--- Work item ---
Where does the string "agent" appear in the listing below? Copy every line where it does.

* * * *

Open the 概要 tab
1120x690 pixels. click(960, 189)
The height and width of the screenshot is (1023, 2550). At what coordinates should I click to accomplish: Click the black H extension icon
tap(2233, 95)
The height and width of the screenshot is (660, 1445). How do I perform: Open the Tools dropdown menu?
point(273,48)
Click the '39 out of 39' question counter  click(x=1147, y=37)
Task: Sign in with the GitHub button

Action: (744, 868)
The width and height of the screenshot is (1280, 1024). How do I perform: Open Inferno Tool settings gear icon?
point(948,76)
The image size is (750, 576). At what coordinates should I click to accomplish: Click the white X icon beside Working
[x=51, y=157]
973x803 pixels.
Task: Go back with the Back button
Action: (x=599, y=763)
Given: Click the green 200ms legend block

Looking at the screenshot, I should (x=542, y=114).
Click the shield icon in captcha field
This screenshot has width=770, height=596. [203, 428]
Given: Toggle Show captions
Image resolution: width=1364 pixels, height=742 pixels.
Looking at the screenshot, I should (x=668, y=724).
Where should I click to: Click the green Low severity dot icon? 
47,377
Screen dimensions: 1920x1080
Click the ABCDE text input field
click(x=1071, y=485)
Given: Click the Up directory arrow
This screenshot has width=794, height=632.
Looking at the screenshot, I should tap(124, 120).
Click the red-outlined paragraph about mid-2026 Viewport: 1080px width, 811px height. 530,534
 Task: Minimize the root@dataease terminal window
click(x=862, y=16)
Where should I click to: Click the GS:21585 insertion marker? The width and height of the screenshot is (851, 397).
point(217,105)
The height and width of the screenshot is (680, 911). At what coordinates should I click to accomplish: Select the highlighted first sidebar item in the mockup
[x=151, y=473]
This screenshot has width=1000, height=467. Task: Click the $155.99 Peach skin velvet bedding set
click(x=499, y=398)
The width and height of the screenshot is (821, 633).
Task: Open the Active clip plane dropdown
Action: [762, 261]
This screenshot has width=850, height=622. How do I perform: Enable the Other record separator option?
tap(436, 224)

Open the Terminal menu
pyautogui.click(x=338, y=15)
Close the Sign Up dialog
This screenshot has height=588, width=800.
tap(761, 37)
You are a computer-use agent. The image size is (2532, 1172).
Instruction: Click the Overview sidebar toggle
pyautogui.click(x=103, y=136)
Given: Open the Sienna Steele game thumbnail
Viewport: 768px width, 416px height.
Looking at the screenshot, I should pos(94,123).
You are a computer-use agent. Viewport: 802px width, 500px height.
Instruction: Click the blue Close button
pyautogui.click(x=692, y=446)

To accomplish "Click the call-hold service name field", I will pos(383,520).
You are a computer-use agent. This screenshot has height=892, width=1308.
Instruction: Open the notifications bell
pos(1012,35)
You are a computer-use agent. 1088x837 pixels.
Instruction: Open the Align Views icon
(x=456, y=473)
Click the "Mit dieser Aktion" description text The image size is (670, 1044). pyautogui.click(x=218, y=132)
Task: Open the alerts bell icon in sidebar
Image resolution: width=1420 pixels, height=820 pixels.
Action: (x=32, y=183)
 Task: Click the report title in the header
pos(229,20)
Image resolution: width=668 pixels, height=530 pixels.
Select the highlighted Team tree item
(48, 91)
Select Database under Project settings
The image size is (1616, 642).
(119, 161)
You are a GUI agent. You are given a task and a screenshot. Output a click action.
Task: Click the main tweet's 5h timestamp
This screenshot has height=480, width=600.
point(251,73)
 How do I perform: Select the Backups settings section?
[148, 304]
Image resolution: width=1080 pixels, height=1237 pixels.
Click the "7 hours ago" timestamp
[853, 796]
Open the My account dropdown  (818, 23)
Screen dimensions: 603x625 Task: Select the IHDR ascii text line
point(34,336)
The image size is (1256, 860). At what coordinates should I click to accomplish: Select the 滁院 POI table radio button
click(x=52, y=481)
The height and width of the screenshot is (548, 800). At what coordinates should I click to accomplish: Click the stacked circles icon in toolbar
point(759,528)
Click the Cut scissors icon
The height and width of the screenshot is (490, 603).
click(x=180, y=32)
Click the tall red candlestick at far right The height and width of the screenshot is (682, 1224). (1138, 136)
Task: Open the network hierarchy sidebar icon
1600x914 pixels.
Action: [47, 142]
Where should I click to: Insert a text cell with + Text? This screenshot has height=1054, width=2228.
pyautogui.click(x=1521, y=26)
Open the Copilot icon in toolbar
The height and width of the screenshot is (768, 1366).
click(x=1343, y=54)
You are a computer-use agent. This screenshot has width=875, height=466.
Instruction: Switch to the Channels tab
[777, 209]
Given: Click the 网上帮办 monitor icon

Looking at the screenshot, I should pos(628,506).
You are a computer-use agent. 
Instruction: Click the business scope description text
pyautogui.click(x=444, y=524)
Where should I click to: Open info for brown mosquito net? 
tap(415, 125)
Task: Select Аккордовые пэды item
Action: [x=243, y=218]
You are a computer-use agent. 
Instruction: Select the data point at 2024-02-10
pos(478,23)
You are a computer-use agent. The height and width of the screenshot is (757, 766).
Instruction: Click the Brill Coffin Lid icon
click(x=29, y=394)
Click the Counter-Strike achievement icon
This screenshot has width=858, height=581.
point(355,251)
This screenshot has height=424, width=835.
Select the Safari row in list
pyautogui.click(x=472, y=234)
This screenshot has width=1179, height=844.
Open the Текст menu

* * * *

--- Result of this exercise ---
You are a computer-use agent. The image size is (2532, 1172).
You are a computer-use agent. Viewport: 802px width, 500px height.
You are a computer-use agent. This screenshot has height=892, width=1308.
You are a computer-use agent. 1088x837 pixels.
You are a GUI agent. You are given a task and a screenshot. Output a click action.
You are a computer-use agent. This screenshot has width=875, height=466.
You are a computer-use agent. 
You are a computer-use agent. 
You are a computer-use agent. The height and width of the screenshot is (757, 766).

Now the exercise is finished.